• **Assignment**
In the data below, one line contains "The image size is (1400, 845)." and a later one contains "Open the @CTVNews". Print both, with every line between them, exactly and alone.

• **Information**
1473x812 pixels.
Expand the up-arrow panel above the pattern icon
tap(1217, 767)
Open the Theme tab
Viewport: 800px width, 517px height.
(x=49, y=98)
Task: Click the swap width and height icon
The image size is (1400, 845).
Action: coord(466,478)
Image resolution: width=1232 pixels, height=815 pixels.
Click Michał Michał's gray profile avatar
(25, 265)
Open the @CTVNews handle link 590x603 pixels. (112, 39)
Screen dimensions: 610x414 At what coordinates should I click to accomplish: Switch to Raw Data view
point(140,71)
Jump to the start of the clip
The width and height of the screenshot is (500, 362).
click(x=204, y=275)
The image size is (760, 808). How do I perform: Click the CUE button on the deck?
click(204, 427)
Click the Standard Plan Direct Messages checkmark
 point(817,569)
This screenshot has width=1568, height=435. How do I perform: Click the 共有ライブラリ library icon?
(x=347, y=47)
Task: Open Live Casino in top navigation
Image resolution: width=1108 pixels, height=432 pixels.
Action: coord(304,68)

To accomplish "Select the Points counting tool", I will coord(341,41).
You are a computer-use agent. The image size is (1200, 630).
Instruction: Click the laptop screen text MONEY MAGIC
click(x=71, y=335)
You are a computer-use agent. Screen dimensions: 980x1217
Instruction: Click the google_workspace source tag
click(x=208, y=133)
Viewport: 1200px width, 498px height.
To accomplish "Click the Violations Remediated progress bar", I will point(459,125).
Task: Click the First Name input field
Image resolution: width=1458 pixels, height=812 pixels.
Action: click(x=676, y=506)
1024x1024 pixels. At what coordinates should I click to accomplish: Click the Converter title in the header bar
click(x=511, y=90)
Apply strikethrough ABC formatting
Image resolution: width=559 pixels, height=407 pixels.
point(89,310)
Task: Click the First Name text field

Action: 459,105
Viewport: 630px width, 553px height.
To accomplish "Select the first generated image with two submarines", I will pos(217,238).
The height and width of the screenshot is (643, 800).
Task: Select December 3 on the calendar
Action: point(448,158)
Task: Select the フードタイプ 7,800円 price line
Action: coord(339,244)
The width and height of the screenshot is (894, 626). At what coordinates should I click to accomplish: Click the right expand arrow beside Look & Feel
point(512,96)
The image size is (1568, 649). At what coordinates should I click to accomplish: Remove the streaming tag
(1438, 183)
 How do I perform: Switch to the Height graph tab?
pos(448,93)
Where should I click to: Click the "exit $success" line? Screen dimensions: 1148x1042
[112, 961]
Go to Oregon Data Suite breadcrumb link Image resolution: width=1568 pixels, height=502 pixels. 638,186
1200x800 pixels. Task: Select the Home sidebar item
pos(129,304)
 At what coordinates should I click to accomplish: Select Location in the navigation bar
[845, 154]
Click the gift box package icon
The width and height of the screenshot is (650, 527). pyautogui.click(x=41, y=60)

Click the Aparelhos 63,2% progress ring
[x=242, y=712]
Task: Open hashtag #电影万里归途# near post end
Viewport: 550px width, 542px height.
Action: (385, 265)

• **Answer for the task**
The image size is (1400, 845).
Action: coord(466,478)
Image resolution: width=1232 pixels, height=815 pixels.
Click Michał Michał's gray profile avatar
(25, 265)
Open the @CTVNews handle link 590x603 pixels. (112, 39)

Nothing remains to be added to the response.